BALIKPAPAN–Perilaku pengetap di Kota Minyak memang meresahkan. Polres Balikpapan pun meringkus pelakunya. Setidaknya itu menjadi bukti, akibat ulah mereka akhirnya menyebabkan antrean mencari bahan bakar (BBM) bersubsidi menjadi panjang di SPBU.
Satu orang ditetapkan tersangka setelah ditangkap tangan melakukan ulahnya oleh penyidik Tindak Pidana Tertentu (Tipiter) Polres Balikpapan. Andi Aswar (43), warga Kilometer 25, Samboja, Kutai Kartanegara (Kukar), itu tak berkutik ketika petugas mencegatnya setelah membeli solar di SPBU Kebun Sayur, Senin (25/2) dini hari.

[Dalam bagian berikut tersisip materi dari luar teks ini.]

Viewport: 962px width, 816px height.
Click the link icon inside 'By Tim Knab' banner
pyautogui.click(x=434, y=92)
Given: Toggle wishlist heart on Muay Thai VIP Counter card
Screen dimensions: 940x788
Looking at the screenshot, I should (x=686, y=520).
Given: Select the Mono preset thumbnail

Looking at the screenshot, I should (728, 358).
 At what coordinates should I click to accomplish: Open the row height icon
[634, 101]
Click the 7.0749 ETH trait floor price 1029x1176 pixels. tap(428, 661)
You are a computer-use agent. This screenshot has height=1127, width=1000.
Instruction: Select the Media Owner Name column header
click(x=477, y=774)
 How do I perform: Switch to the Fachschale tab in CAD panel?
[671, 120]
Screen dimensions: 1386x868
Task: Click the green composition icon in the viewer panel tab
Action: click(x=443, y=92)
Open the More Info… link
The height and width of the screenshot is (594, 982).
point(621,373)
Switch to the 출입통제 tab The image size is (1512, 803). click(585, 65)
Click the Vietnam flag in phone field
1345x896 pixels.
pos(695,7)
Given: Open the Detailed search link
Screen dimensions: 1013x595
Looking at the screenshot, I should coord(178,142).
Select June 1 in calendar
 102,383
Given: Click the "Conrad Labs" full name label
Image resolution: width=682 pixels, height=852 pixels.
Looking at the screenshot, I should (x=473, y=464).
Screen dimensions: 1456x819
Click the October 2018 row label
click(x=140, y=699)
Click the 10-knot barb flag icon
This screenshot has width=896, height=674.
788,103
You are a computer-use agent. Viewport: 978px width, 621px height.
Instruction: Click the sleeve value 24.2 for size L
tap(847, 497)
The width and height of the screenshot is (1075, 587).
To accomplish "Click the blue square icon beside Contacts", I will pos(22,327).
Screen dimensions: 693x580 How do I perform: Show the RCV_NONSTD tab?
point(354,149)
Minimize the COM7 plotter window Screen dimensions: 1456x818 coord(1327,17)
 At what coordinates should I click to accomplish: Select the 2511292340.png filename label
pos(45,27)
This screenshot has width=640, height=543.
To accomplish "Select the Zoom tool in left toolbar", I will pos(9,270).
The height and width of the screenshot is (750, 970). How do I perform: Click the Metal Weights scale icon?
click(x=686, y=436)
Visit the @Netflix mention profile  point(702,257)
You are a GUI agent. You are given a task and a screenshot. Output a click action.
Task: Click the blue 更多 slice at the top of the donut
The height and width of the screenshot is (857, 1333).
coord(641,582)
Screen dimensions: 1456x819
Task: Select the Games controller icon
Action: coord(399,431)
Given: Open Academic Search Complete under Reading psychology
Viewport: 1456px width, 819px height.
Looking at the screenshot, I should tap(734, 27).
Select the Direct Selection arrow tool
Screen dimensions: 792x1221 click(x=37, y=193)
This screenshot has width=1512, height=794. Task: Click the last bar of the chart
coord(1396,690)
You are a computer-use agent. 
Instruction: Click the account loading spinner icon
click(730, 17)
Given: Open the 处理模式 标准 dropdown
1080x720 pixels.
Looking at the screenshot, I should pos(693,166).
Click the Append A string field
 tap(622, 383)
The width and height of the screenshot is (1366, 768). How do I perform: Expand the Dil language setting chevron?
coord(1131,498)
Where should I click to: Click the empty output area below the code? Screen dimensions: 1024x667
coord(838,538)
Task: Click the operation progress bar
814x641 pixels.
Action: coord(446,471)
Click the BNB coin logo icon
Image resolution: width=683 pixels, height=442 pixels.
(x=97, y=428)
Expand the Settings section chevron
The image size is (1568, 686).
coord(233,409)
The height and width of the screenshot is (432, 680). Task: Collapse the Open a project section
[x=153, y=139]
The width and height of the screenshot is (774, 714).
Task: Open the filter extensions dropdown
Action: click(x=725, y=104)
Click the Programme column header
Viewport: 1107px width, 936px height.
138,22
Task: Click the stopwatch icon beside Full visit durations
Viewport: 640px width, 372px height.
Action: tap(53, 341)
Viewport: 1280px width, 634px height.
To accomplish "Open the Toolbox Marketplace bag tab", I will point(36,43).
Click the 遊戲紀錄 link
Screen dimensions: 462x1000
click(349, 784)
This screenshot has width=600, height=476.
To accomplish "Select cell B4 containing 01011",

Dia ditangkap basah ketika saat diperiksa, truk KT 8956 AI miliknya mengangkut 1,4 ton solar bersubsidi. “Beli Rp 5.150 per liternya,” kata Andi saat ditemui di ruang pemeriksaan Tipiter, kemarin.
Andi menyebut sudah lima tahun beraksi. Dia memodifikasi truknya. Hingga memiliki empat tangki penyimpanan BBM. Ukuran 200–500 liter. Dalam sehari rata-rata dirinya mampu mengetap hingga berton-ton solar. Yang didapat dari sejumlah SPBU di Balikpapan. “Seminggu sekali saya keliling. Ke SPBU Kilometer 4, Kilometer 9, Kilometer 14, dan Kilometer 38,” ungkapnya.
Aksinya bisa berjalan mulus lantaran ada kerja sama dengan petugas pengisian di SPBU. Setiap kali membeli, Andi akan menyetor uang. Nilainya Rp 200 per liter. Hal ini disebut sudah biasa. Dan diakuinya banyak pemain seperti dirinya di Balikpapan. “Banyak yang melakukannya di sini,” sebutnya.
Setelah berhasil mendapatkan solar, Andi lantas pulang ke Samboja. Di sana solar kembali dipasarkan secara eceran. Setiap liter dijual Rp 7 ribu. Artinya setiap liter solar diperoleh keuntungan Rp 1.650. Keuntungan terakhirnya Rp 2.310.000. “Uangnya untuk makan saja. Untuk keperluan sehari-hari,” katanya.
Kapolres Balikpapan AKBP Wiwin Firta melalui Kanit Tipiter Ipda Henny Purba mengakui penyelidikan terhadap aksi pengetap BBM bersubsidi itu lantaran banyaknya laporan masyarakat. Mengenai langkanya mendapatkan solar bersubsidi di Kota Minyak. “Akhirnya tim mendapatkan petunjuk tersangka (Andi) ini sedang mengantre di SPBU Kebun Sayur,” kata Henny.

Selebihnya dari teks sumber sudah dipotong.